Foreign Gods, Inc., by Okey Ndibe

Foreign Gods, Inc., by Okey Ndibe
Publisher: Soho Press
AISN: B00E2RWQJU
336 pages, Kindle Edition
Published January 2014
Source: NetGalley

Foreign Gods, Inc. is one of those novels that can be deceptively simple. A well-educated Nigerian man, Ike (Eee-kay), struggling to make ends meet personally and professionally in the US returns to his home village in Nigeria, resigned to steal the local deity, a pathetic plan born of despair to sell the statue to a unique antiquities shop in NYC that offers statues (embodiments) of exotic gods to wealthy collectors. The novel is split between four segments: in NYC, in Nigeria, and back in NYC. Prior to the Nigerian setting that takes up the bulk is a historical ‘retelling’ of the village’s introduction to the missionary who ‘Christianizes’ them and his ‘battles’ against the Nigerian deity, a conflict that still continues in the present day village that Ike returns to.

One theme of the novel is clearly despair and the actions that it drives people to take as they cling on to hopes and beliefs.

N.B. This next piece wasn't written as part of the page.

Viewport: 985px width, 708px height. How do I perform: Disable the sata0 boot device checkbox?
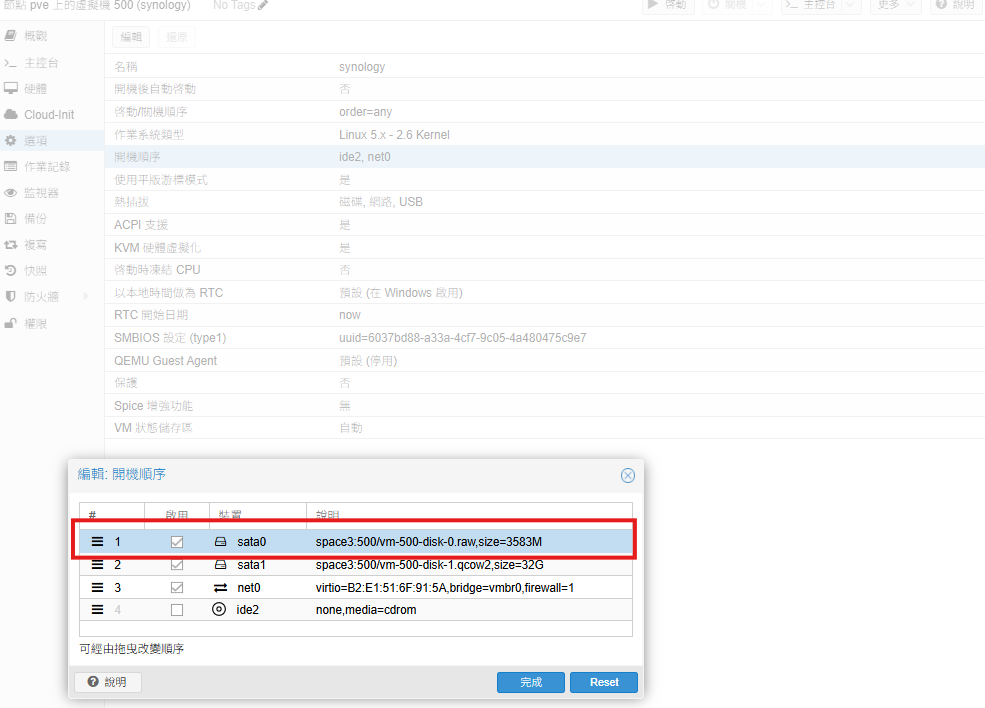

This imparts a particular darkness to the book overall, it is not by any means a ‘happy story’. Yet, Ndibe manages to keep that tone of despair to a gentle pervading undercurrent up to the novel’s conclusion. With the heaviness of the plot, Ndibe infuses Ike with a humor of absurdity, so that even in the lowest of situations or scenes there remains a bit of the comic, creating a despair that you almost laugh at in realization of the futility in fighting back. Writing in third person, but from the limited POV of Ike, Ndibe also makes the writing lighter and unencumbered, staying true to Ike’s personality: perfect, precise grammar and vocabulary, but blithe and foolishly optimistic.

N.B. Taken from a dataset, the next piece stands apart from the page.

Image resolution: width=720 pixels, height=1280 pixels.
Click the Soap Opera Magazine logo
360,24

Beyond the straight-forward plot, Foreign Gods, Inc. says a lot about the cultural history and relations of the West and Africa, from the modern-day exploitation by the shop, to the manipulative brand of ‘Christianity’ exploiting the villagers. Yet, it is not merely critical of the West, but also characteristics of the Nigerian, past and present, such as government corruption… more exploitation.

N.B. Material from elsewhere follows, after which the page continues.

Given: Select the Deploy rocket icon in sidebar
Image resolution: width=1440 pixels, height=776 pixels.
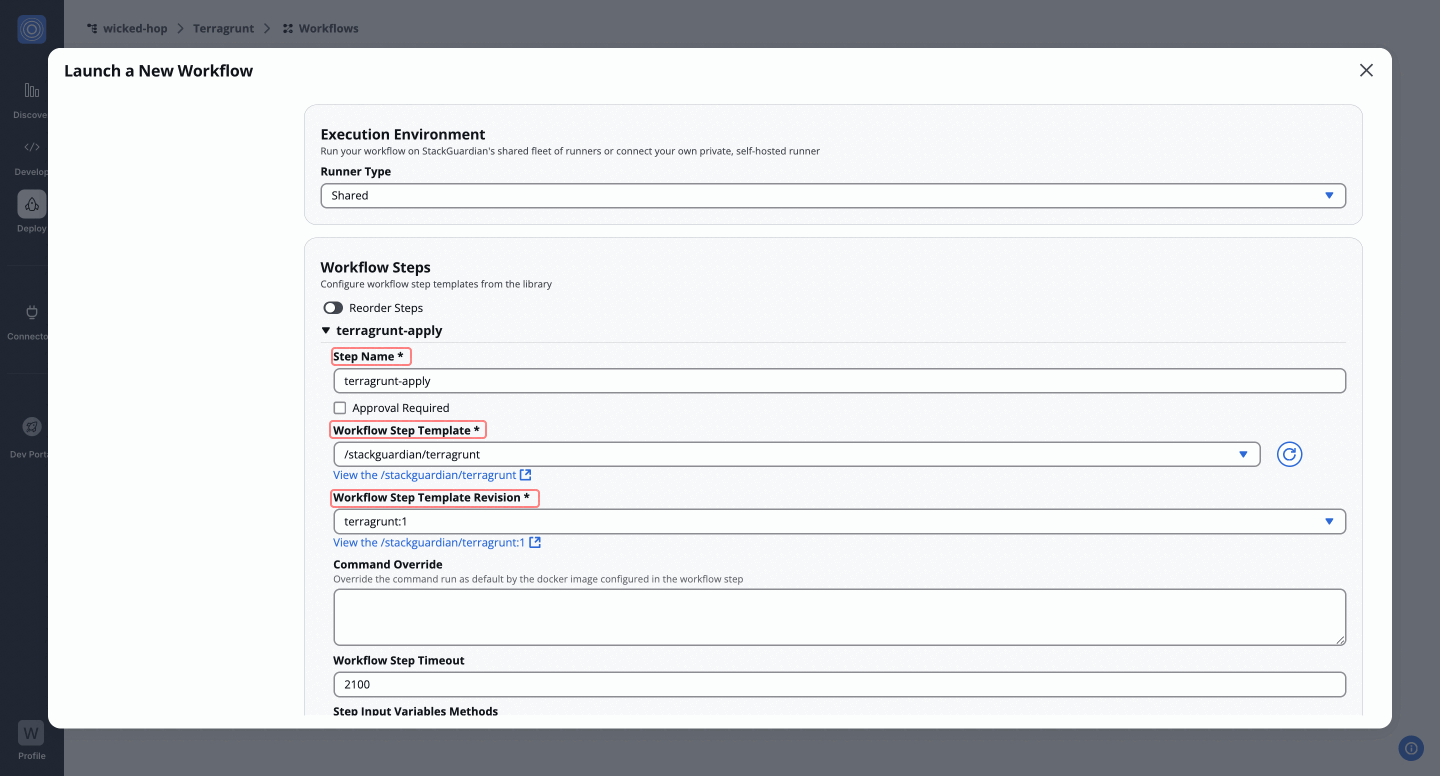Looking at the screenshot, I should pos(32,204).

And I guess that is another major theme here, exploitation of those that are filled with despair. At first I found the historical segue into the Christian missionary who began the ill-conversion of the village to be oddly out-of-place in the scheme of the novel as a whole. It parallels the present-day Nigerian conflicts Ike finds himself embroiled within, but it also highlights how similar Ike ends up being to that Missionary, fueled by an almost insanely naive hope and optimism at the ultimate ‘rightness’ of their actions, certainty if they can just manage to accomplish one small goal that all of their problems will be solved, that a people’s spirits will be saved, or Ike’s existence will. In the end each of them act in such pathetic despair that they lose a certain humanity, becoming an embarrassment, a shell of what they were.

I appreciated the depth that this novel achieves while keeping a strong, simple plot and superior writing.